*** SUPPLIED DATA ***

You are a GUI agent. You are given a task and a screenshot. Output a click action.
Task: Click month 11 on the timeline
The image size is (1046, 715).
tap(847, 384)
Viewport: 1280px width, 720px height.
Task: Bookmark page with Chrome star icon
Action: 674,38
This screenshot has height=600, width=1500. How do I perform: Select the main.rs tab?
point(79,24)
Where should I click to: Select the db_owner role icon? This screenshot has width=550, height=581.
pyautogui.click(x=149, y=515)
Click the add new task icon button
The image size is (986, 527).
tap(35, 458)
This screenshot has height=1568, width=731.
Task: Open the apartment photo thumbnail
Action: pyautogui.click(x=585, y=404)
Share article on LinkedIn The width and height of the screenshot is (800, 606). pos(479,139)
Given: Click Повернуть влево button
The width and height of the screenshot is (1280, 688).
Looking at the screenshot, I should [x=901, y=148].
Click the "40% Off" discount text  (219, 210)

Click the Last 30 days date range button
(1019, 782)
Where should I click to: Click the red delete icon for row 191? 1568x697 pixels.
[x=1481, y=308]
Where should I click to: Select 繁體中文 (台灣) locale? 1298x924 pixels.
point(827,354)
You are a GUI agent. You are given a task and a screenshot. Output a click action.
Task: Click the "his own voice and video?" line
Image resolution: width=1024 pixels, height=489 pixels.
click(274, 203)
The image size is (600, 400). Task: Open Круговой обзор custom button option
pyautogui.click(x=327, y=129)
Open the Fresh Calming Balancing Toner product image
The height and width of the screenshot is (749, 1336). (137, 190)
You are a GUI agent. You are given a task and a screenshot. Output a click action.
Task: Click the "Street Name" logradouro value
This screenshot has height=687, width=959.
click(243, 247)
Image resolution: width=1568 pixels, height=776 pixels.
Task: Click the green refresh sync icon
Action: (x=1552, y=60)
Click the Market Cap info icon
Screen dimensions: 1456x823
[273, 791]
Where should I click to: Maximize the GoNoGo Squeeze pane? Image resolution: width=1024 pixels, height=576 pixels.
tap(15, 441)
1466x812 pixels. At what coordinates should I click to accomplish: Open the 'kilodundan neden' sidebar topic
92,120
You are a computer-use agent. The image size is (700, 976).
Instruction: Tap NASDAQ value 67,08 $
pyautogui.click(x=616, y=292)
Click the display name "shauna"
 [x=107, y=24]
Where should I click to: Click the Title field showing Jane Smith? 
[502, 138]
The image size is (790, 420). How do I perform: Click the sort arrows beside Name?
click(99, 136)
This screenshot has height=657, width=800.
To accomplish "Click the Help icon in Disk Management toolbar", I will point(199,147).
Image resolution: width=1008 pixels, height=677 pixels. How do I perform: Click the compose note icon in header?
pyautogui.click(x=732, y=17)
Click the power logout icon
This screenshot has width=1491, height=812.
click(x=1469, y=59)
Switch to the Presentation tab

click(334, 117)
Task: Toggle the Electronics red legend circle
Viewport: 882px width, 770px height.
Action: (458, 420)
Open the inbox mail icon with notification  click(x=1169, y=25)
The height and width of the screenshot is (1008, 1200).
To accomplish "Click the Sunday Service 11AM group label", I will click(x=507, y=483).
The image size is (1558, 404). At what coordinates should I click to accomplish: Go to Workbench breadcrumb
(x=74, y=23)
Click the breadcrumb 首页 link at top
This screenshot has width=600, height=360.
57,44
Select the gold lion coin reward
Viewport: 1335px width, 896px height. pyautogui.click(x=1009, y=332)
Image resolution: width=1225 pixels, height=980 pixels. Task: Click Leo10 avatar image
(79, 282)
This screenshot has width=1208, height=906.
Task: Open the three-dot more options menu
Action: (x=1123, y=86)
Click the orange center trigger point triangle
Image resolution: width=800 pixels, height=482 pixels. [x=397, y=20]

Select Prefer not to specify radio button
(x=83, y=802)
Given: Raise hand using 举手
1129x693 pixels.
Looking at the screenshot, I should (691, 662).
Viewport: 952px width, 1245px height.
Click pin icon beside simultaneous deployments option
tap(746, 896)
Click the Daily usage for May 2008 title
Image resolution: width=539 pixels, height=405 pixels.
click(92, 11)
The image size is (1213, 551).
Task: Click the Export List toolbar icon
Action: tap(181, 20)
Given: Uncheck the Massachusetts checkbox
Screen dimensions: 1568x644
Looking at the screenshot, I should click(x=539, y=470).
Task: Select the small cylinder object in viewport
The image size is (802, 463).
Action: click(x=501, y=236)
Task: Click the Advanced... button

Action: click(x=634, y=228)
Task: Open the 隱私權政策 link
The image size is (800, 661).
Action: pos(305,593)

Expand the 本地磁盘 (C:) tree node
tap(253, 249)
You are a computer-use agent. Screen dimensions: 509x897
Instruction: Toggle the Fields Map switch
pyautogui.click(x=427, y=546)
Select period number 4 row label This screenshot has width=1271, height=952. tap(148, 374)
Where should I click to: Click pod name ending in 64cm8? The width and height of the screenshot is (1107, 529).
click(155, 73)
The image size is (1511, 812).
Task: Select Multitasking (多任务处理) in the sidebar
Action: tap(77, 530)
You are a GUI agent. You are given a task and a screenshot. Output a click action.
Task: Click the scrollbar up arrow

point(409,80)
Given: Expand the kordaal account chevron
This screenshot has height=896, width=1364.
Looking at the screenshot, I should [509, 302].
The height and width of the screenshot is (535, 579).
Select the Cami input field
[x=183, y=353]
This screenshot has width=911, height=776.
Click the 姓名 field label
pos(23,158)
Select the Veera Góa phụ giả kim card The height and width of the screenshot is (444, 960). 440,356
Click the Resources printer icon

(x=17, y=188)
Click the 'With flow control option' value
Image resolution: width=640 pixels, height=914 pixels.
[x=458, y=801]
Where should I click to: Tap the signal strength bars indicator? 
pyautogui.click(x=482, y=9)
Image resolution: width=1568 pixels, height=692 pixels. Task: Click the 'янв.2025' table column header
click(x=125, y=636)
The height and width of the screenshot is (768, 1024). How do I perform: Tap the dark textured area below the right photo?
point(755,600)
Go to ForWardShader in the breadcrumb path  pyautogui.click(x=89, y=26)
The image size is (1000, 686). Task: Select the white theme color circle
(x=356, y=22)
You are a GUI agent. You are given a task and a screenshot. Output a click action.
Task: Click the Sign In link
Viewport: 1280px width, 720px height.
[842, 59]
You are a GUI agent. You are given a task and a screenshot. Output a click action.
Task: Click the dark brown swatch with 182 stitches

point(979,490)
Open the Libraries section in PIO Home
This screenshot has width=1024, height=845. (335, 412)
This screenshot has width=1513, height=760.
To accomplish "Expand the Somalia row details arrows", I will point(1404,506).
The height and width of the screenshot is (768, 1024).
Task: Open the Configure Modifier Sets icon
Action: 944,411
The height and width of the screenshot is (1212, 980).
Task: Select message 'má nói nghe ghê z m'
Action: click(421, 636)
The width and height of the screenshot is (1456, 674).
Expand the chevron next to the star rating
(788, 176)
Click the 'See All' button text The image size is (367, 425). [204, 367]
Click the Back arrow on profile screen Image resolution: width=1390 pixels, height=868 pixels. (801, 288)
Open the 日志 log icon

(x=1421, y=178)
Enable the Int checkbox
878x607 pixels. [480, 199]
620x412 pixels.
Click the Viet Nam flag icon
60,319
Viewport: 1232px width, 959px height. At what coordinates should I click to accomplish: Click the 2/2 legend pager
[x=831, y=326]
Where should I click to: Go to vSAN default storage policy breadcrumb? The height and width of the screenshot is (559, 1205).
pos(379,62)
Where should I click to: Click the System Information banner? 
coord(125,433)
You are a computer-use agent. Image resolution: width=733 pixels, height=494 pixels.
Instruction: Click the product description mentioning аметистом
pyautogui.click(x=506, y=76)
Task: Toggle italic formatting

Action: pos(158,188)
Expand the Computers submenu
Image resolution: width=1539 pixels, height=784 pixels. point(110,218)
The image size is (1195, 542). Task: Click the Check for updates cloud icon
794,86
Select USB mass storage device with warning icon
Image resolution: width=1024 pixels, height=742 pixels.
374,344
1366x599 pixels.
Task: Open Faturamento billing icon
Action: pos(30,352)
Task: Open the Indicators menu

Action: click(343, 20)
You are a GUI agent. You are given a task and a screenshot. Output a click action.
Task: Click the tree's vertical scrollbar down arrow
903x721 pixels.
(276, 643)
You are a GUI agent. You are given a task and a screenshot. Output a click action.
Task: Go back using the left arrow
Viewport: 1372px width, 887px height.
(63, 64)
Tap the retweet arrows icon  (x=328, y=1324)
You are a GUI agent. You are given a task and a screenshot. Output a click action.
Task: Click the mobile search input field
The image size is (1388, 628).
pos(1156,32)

***

**YOUR GOAL:**
Look through the entries above, and wherever a line holds the string "using", copy it.

**ANSWER BOX:**
Given: Raise hand using 举手
Task: Go back using the left arrow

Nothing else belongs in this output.